O segundo relata o caso de uma doente de 38 anos com antecedentes de síndrome de DRESS (pontuação 6 no RegiSCAR) e síndrome de alergia a múltiplos fármacos em internamento prévio, com teste de transformação linfocitária (TTL) positivo para isoniazida, rifampicina, etambutol, pirazinamida, vancomicina e piperacilina/tazobactam, bem como testes epicutâneos positivos (a 10 e 30%) para o primeiro e testes cutâneos intradérmicos positivos na leitura tardia (diluição 1/1) para MCI. Foi reinternada em 2018 com tuberculose pleural e necessidade de terapia antibacilar. Foi iniciado tratamento com
etambutol e pirazinamida (SI inferior e sem curva dose-resposta no TTL), levofloxacina e linezolide, introduzidos sucessivamente com vigilância clínica e laboratorial aquando da introdução de cada fármaco21.
Estes exemplos vêm demonstrar a diferenciação do campo de atuação da IA em doenças específicas da especialidade, que tornam a presença e colaboração de um Imunoalergologista essencial para o doente e para o funcionamento de um hospital.
Este trabalho apresenta algumas limitações, nomeadamente uma possível sobrevalorização dos casos de reação de hipersensibilidade a fármacos, pois não foi possível obter informação sobre o resultado do estudo de alergia a fármacos realizado posteriormente em HD. Por outro lado, apenas se encontram quantificados os pedidos de colaboração realizados pelo sistema informático, não sendo possível quantificar o número de colaborações realizados através de contactos diretos por chamada telefónica ao médico imunoalergologista, podendo traduzir-se numa subvalorização do número total de colaborações pela especialidade. Teria sido importante realizar ainda uma comparação do número de pedidos de colaborações a outras especialidades hospitalares, permitindo uma estratificação do impacto da especialidade de IA no apoio a doentes internados ao cuidado de outras especialidades.
Desde o seu surgimento em 1979 até à atualidade, a evolução de conhecimentos e prestação de serviços na especialidade da Imunoalergologia tem evoluído, nomeadamente fora do contexto ambulatório e HD. Os dados apresentados referem-se a um hospital terciário na região do Norte de Portugal.

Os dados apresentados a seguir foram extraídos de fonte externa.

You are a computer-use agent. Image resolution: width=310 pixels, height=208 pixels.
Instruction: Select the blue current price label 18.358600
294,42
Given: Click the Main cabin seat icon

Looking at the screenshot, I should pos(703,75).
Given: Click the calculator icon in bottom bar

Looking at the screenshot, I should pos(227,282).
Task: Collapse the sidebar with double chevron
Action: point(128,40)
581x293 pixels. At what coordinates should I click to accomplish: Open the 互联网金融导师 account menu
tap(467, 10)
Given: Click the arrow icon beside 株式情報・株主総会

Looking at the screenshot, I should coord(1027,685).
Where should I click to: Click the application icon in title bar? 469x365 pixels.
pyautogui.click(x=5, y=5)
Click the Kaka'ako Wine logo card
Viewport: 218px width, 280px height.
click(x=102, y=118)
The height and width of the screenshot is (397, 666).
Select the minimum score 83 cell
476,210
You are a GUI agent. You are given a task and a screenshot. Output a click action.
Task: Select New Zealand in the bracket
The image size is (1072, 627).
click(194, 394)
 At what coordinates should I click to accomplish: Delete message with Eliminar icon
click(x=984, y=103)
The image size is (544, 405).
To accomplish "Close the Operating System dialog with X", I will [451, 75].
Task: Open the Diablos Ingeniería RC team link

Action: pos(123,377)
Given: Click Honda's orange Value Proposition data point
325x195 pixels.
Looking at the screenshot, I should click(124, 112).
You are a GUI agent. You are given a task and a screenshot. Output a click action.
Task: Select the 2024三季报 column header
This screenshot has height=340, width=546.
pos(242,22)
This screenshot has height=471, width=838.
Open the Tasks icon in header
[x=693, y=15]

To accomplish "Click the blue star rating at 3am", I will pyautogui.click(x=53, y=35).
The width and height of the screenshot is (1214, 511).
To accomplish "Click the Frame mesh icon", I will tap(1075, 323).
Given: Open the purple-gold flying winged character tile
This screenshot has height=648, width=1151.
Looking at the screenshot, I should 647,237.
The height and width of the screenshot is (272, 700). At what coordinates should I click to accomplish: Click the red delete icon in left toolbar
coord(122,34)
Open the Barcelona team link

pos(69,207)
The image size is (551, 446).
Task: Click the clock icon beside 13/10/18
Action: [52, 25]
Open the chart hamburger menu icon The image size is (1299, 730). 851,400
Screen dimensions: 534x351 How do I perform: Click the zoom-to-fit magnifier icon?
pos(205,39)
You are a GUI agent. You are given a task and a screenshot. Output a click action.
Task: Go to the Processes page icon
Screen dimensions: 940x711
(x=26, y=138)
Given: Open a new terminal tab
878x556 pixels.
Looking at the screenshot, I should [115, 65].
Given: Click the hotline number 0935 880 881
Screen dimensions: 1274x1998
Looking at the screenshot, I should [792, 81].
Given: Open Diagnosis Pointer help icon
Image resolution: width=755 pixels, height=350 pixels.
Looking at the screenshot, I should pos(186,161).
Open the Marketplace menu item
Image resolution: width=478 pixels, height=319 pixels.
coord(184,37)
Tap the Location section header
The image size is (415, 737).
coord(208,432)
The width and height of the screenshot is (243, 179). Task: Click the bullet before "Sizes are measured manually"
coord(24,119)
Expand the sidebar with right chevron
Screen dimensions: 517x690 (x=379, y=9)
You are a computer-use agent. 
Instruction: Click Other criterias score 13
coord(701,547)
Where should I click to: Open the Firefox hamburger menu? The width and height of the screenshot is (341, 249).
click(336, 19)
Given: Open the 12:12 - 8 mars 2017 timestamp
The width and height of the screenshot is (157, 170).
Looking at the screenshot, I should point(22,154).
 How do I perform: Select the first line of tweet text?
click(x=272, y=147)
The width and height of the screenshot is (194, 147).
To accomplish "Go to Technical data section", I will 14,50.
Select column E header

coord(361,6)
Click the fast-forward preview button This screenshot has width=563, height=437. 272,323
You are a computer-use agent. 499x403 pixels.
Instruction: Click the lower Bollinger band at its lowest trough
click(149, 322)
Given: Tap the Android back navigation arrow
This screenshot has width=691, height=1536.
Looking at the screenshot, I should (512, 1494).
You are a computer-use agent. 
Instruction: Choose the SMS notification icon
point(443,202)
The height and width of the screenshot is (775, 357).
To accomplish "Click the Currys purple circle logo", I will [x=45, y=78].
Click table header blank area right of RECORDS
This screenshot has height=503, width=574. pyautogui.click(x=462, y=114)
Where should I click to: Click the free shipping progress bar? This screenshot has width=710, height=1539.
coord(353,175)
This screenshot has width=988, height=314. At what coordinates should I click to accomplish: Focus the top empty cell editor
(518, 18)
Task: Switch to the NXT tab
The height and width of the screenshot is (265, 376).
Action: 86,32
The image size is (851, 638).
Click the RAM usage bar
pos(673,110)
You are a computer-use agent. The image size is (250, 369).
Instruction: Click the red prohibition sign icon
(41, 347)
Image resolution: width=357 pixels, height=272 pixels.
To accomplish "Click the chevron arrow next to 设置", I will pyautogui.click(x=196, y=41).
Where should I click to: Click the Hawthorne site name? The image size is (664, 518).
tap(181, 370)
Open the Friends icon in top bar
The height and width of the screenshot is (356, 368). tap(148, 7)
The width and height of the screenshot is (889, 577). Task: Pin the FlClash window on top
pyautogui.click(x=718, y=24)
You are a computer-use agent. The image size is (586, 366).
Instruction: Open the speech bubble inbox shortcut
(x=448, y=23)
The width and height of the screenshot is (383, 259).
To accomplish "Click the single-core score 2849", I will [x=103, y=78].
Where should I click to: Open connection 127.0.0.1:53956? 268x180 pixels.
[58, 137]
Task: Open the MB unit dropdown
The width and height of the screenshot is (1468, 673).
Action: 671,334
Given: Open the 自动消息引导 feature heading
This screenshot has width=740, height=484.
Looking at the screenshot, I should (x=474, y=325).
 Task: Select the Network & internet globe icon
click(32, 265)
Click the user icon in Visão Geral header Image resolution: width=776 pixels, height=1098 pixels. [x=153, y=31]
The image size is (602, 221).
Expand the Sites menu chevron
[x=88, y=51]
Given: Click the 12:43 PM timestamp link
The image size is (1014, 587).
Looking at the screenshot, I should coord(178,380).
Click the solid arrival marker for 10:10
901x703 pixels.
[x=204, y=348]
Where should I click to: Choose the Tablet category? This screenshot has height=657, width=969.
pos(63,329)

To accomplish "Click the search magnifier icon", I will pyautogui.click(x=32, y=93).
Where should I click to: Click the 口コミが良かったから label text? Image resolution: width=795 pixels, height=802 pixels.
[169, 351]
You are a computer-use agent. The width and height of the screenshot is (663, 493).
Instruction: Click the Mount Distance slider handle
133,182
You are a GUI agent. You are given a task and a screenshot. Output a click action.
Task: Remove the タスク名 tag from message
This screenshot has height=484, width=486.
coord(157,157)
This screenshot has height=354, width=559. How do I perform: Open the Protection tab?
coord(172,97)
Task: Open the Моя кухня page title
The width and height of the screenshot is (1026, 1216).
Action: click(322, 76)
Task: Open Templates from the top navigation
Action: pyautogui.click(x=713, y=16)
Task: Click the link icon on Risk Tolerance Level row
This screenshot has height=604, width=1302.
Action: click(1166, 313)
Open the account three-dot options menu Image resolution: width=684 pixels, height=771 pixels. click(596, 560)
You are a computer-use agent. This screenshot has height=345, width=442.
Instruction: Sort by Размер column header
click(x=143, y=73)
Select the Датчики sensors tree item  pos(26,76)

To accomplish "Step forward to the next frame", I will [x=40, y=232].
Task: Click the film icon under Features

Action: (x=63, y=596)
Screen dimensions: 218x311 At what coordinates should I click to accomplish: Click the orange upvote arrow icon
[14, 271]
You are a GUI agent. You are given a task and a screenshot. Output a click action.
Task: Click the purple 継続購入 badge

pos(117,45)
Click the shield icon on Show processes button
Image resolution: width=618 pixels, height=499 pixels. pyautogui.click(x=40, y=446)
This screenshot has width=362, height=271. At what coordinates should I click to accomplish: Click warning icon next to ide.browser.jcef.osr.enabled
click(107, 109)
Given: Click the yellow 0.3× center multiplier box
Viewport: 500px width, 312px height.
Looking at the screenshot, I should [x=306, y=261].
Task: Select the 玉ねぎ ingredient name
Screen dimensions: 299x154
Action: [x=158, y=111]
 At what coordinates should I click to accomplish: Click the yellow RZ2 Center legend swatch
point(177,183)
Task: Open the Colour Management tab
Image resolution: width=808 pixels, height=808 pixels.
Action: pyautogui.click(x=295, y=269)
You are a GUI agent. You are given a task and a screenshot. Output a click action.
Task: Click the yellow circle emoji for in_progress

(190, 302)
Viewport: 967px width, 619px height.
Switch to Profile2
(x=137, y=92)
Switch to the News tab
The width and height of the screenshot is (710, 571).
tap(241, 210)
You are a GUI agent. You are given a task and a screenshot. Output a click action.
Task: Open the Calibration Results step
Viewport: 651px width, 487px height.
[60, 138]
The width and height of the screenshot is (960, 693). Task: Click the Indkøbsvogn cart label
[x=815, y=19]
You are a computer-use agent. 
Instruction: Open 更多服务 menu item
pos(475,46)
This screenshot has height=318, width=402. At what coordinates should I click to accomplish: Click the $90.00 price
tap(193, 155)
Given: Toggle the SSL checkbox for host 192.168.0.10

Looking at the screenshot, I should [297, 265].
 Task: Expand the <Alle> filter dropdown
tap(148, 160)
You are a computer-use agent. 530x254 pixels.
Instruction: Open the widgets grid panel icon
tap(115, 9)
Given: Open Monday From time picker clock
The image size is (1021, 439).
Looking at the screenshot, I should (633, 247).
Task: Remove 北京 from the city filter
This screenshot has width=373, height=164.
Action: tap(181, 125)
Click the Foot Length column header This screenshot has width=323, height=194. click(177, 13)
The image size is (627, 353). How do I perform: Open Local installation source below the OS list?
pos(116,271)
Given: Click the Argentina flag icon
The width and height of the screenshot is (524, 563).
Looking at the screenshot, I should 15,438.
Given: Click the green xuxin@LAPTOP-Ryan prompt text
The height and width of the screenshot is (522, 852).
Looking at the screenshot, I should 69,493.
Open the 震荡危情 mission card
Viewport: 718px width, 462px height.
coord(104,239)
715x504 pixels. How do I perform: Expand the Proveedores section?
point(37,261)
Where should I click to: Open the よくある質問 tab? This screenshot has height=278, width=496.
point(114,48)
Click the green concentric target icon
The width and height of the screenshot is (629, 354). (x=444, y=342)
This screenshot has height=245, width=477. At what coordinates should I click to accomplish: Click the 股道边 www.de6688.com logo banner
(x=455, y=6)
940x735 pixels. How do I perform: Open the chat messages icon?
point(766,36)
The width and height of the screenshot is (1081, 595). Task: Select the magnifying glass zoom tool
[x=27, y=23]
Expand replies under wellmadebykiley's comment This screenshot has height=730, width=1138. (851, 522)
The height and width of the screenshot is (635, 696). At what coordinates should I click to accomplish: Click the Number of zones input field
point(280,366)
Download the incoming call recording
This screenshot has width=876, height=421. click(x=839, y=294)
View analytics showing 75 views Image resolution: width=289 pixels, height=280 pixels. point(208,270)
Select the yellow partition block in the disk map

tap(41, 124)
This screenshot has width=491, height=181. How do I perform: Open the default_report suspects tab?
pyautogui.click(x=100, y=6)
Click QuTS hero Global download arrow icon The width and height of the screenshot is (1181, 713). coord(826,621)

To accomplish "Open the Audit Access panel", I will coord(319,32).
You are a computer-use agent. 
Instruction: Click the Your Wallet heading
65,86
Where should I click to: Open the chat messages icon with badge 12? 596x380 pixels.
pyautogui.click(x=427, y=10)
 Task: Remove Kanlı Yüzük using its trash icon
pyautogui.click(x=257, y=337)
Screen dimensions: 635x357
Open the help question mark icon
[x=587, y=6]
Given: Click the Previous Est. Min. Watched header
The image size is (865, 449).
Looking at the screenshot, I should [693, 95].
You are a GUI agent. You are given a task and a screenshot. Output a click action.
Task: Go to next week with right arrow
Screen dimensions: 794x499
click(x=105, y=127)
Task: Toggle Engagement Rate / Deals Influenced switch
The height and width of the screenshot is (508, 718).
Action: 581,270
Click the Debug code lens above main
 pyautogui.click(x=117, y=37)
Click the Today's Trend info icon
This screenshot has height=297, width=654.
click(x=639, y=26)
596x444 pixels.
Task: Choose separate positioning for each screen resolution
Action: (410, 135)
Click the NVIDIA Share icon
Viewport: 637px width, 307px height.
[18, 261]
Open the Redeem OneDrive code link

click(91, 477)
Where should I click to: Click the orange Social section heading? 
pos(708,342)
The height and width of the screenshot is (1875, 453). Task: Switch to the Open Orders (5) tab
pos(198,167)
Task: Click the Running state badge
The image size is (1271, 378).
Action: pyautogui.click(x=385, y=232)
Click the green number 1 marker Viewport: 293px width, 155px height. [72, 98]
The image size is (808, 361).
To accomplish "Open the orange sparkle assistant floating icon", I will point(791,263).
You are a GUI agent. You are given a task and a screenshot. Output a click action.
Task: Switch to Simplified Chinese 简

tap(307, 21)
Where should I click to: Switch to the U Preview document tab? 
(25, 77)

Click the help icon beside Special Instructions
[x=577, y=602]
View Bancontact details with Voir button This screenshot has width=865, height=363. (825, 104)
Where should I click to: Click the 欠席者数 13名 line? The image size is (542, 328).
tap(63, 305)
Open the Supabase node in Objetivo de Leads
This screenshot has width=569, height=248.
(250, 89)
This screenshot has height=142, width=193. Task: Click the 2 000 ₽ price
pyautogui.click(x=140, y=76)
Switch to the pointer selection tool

Seria importante avaliar o impacto que esta atividade apresenta no quotidiano do Imunoalergologista, não só para uma perceção mais abrangente de todas as suas competências e áreas de atuação, com potencial impacto nos programas de formação, mas também para divulgação junto das outras especialidades.
Para tal seria valiosa a partilha de dados entre hospitais de várias regiões do país.
CONCLUSÃO
O trabalho do Imunoalergologista baseia-se maioritária e tradicionalmente na avaliação, orientação e abordagem do doente em ambulatório, tanto em regime de consulta externa como de Hospital de Dia. No entanto, o seu papel pode ser decisivo na abordagem a doentes internados. Este trabalho enfatiza esse papel, nomeadamente no diagnóstico e tratamento de doentes com reações de hipersensibilidade a fármacos, desde a avaliação de suspeitas remotas à abordagem a reações graves e potencialmente fatais.